ROBOT QUI ELECRTIGIEC’est le 24 décembre.  Vous êtes encore attablés.  Autour de vous sourient et palabrent tous les gens que la tradition a établis comme ceux devant être aimés par vous, en dépit des pires vacheries de l’oncle Untel ou du regard torve que vous lance depuis toujours tante Machin.  Les enfants, comme chaque année, ont parfaitement tenu leur rôle d’enfants : ils se sont égratignés férocement, se sont disputés la moindre miette de gâteau, se sont arrachés chacun les cadeaux rutilant de plastique (et peut-être de la sueur des mains pré pubères et lointaines qui y ont œuvré), avant de sombrer, exténués, dégoulinant de morve, les cheveux défaits, les habits uniformément tachés.  Tout cela sous le regard attendri des parents unanimes devant tant de belle innocence.   Vous êtes repus.  Tout baigne dans cette quiétude morne qu’on sait depuis toujours être l’annonce du pire, mais que vous n’avez, à ce moment, aucune envie de prendre pour autre chose que pour ce qu’elle semble être.  Délicatement bercé par l’illusion, et en cela un peu aidé par le vin de votre beau-père (aigre certes mais poliment efficace), vous vous surprenez à sourire à l’antédiluvienne blague sur les marocains-voleurs-de-mobylette que vous assène votre beau-frère, aussi hilare que son haleine est sure.  En un mot comme en cent : vous êtes bien.
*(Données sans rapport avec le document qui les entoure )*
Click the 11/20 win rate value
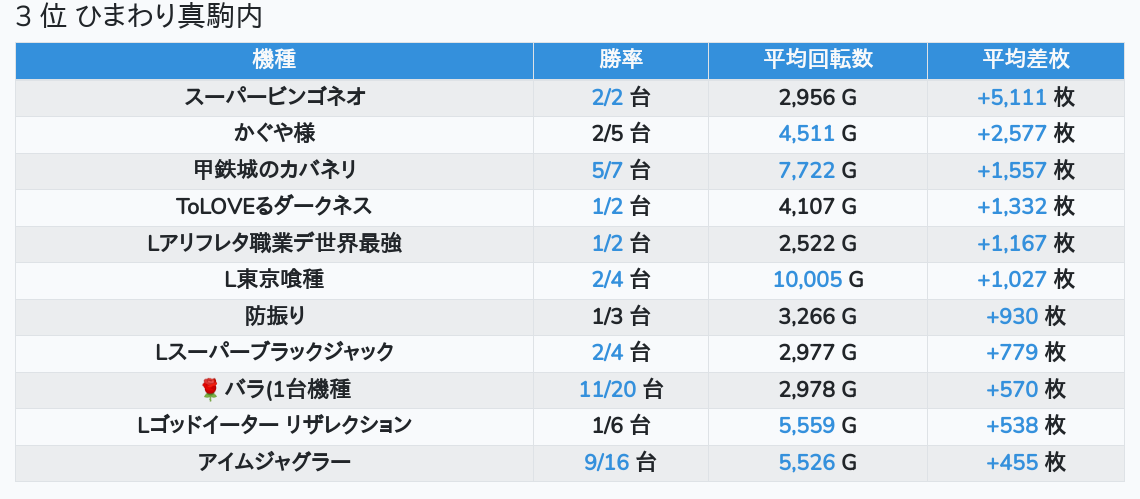The image size is (1140, 499). tap(608, 390)
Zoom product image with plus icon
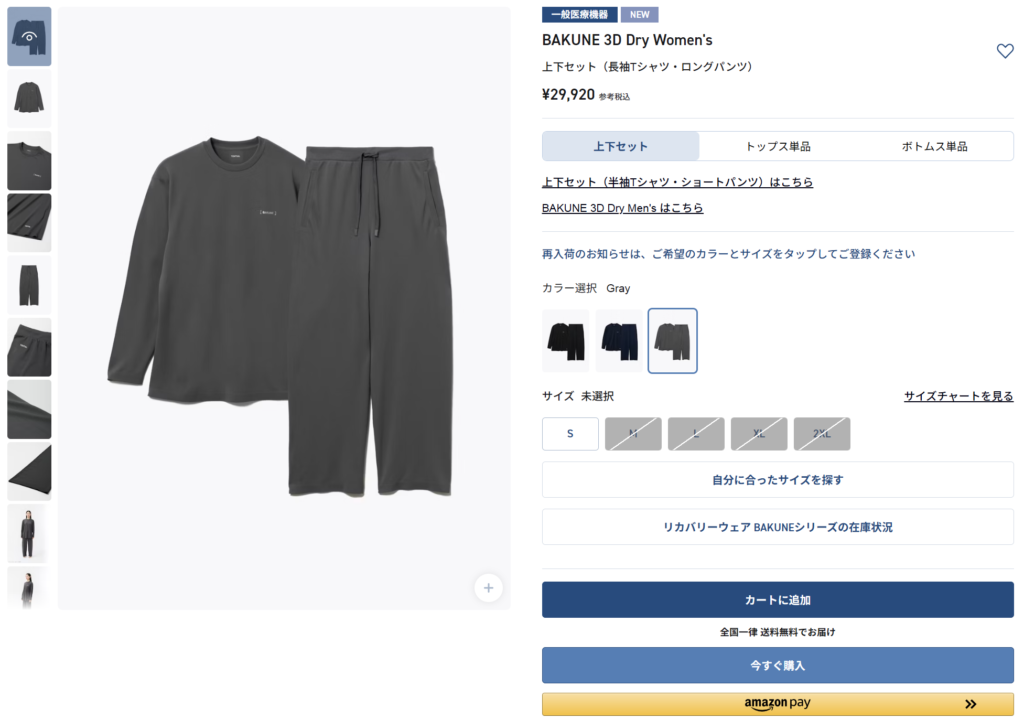 point(488,588)
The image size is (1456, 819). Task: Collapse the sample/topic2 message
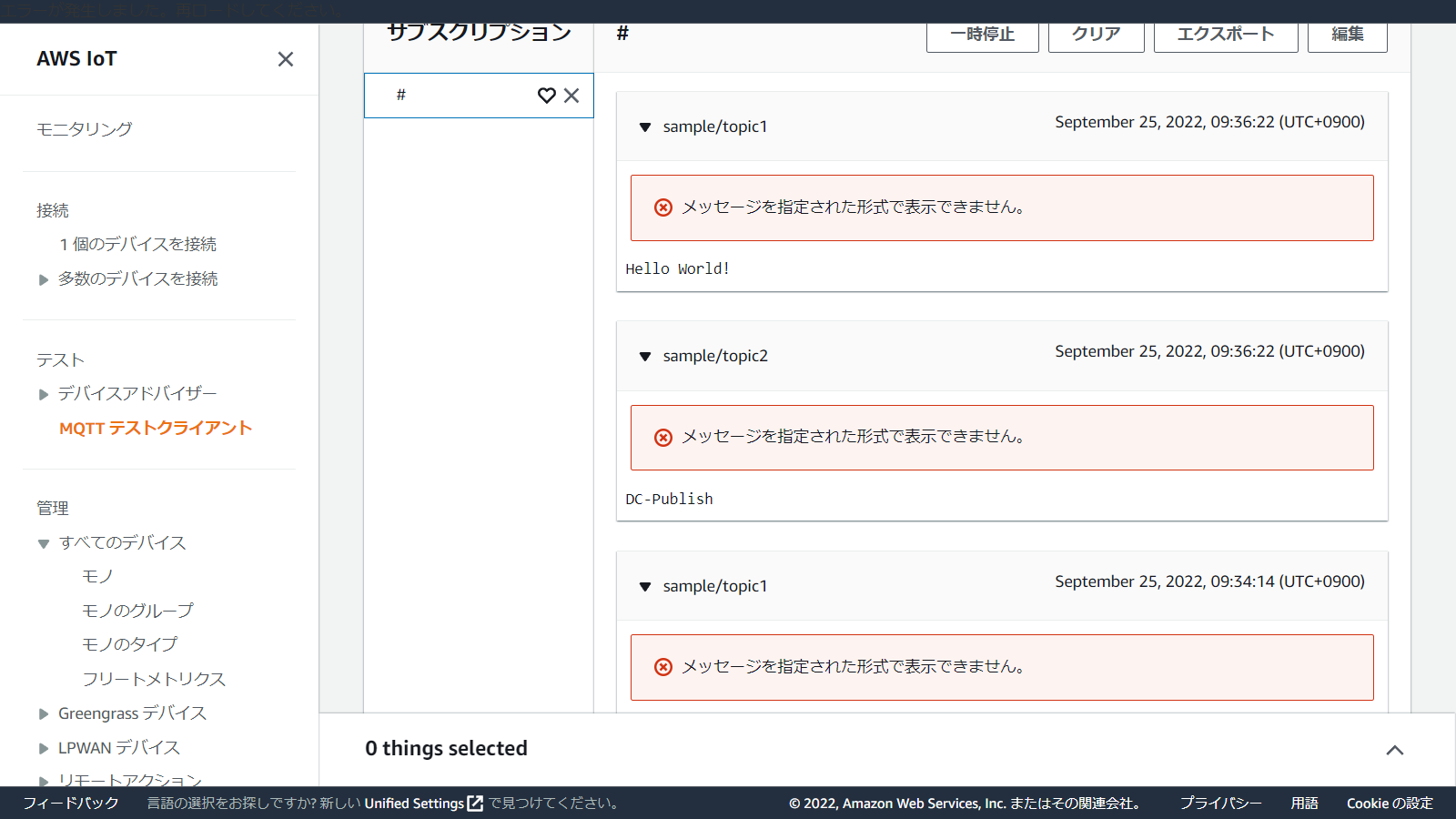[645, 357]

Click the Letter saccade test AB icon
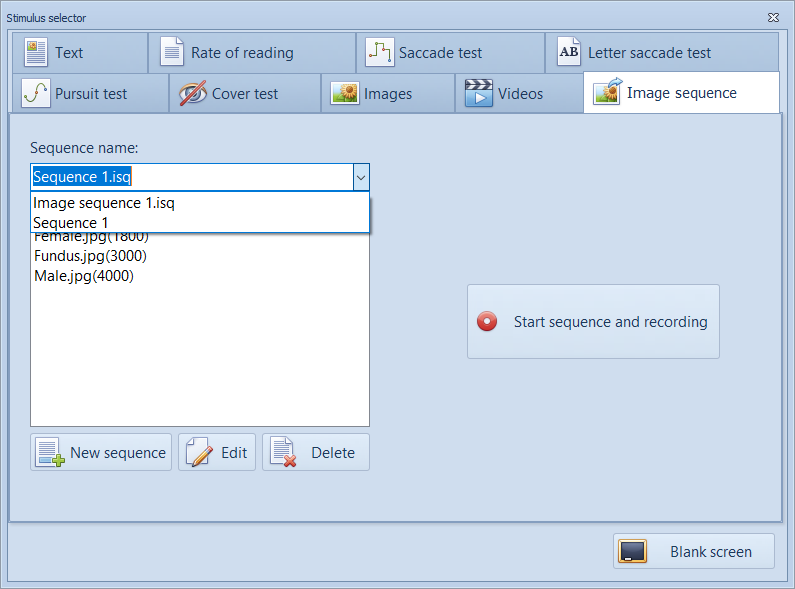(568, 52)
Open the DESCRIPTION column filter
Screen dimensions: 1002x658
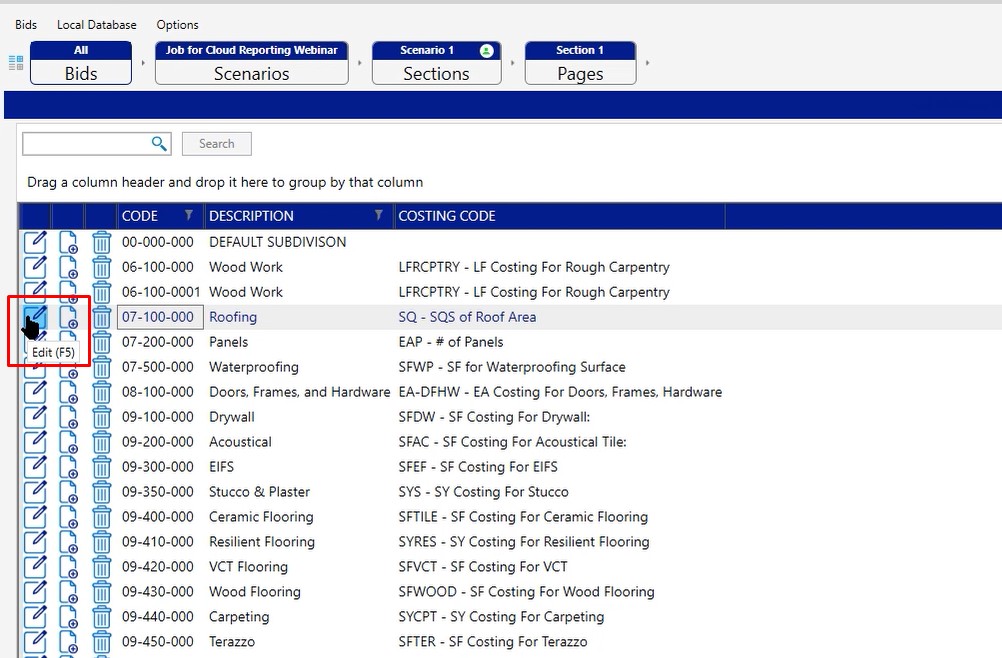coord(378,216)
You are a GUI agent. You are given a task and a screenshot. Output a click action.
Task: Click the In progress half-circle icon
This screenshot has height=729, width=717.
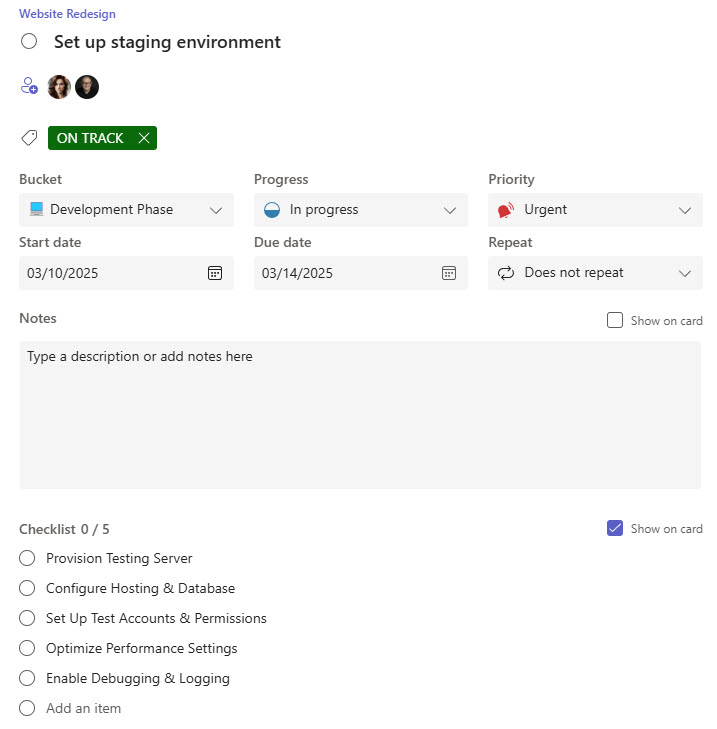pyautogui.click(x=272, y=210)
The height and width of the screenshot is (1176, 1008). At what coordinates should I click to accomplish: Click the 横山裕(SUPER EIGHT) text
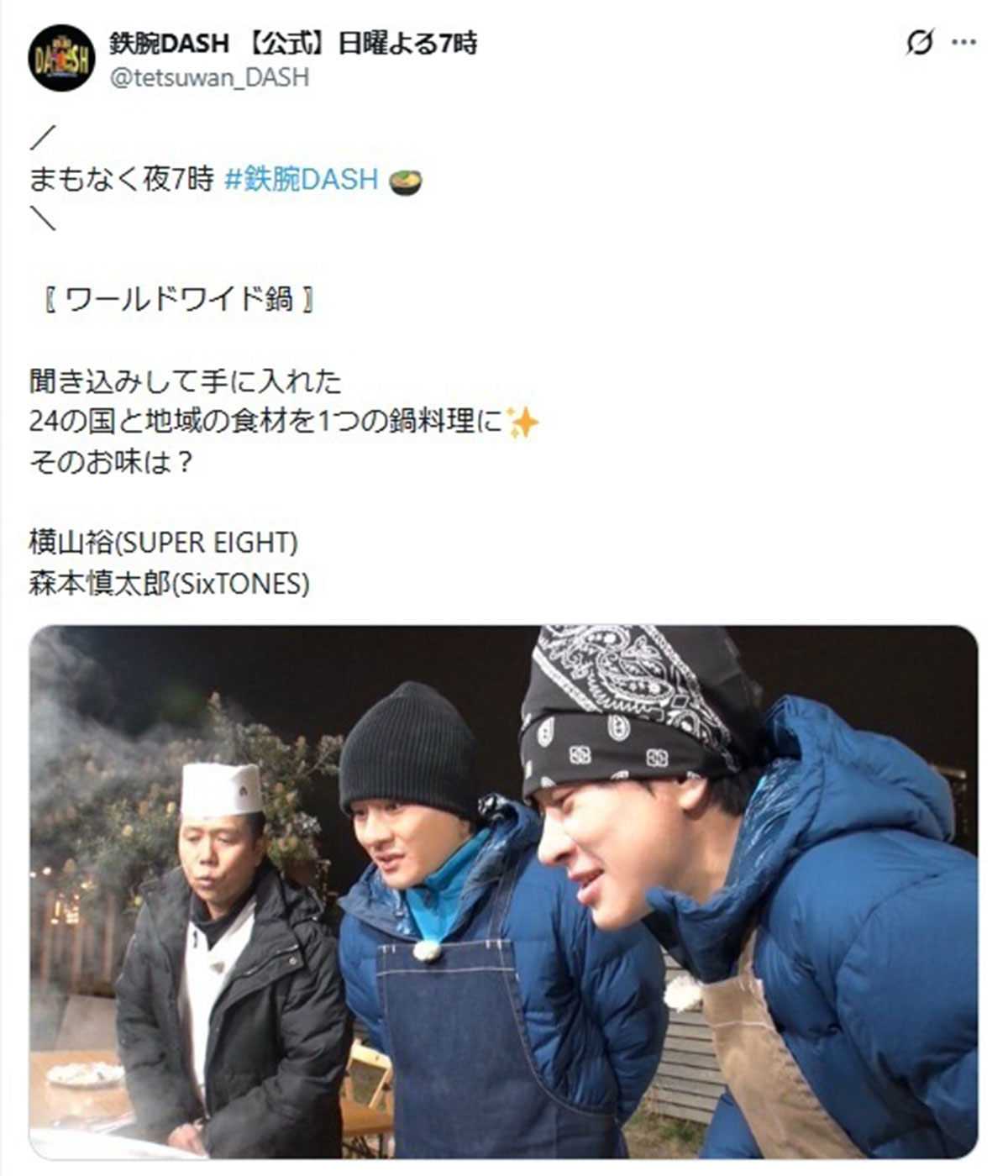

Et puis, subitement (Est-ce l’haleine du commensal, ou l’odeur insistante des bougies sensées faire passer au second plan celle, pourtant entêtante, de la dinde dont on a, comme chaque année, méticuleusement gratté la carapace noircie juste avant de la glisser sur la table, qui vous ramène à votre vigilance olfactive?), subitement donc, vous portez vos doigts sous l’imposante éminence, qui à votre grand dam, depuis toujours et pour toujours (mais sans doute moins longtemps), vous sert de tarin.  Et là, vous humez le mélange des effluves de viande froide préalablement carbonisée, de mer, de raisin fermenté,  qui sont le versant odoriférant de tout ce que vous avez ingurgité bravement.  Et la corporéité de tout cela vous revient, comme un double soufflet appuyé sur vos joues pleinement rebondies et épanouies.  Vous sentez!  Et cette odeur, curieusement, vous fait honte!  D’un geste impatient, vous saisissez alors cette petite pochette que la prozacée mais attentive maîtresse des lieux a eu le bon goût de placer à côté de votre assiette.  Vous l’ouvrez, y plongez deux doigts malodorants, en sortez la lingette humide et citronnée que vous passez fébrilement sur les mains (surtout entre les doigts, où l’effluve, insidieuse, vicieuse, se dissimule le mieux).  Et vous espérez, secrètement, que ces aromes de citron (qui sont au truc jaune qu’ils sont sensés rappeler ce que Michel Onfray est à la philosophie), vous espérez donc que ces arômes viendront gommer cette odeur faite d’effluves mêlées.  Mais rien n’y fera!  La pestilence continuera, imperturbable, à imprégner vos muqueuses!  Car cette odeur, entêtante, n’est pas qu’une odeur.  Elle est votre culpabilité!

Tel est le sort auquel votre libraire vous a voué, vous qui n’êtes pas venu acheter durant le mois de décembre votre cadeau de pages et de mots dans sa modeste échoppe.  Vous qui, inconscient, déjà grisé sans doute par l’égoïsme festif, n’avez pas daigné verser votre obole à la propreté de votre prochain.  Vous le saviez pourtant, votre libraire vous avait bien prévenu, qu’il verserait 1 % de son chiffre d’affaire à Doucheflux, dont l’objectif est de permettre à tous la dignité de la propreté.  Vous le saviez!  Mais n’en avez rien fait!  Et c’est pour cela que votre libraire vous a maudit, vous condamnant à respirer à jamais l’odeur de ce repas.  Si le désarroi du démuni devant sa propre odeur n’a pu vous émouvoir, que celle de votre intempérance satisfaite et repue vous poursuive à jamais!  Pas de douches, pas de lingettes!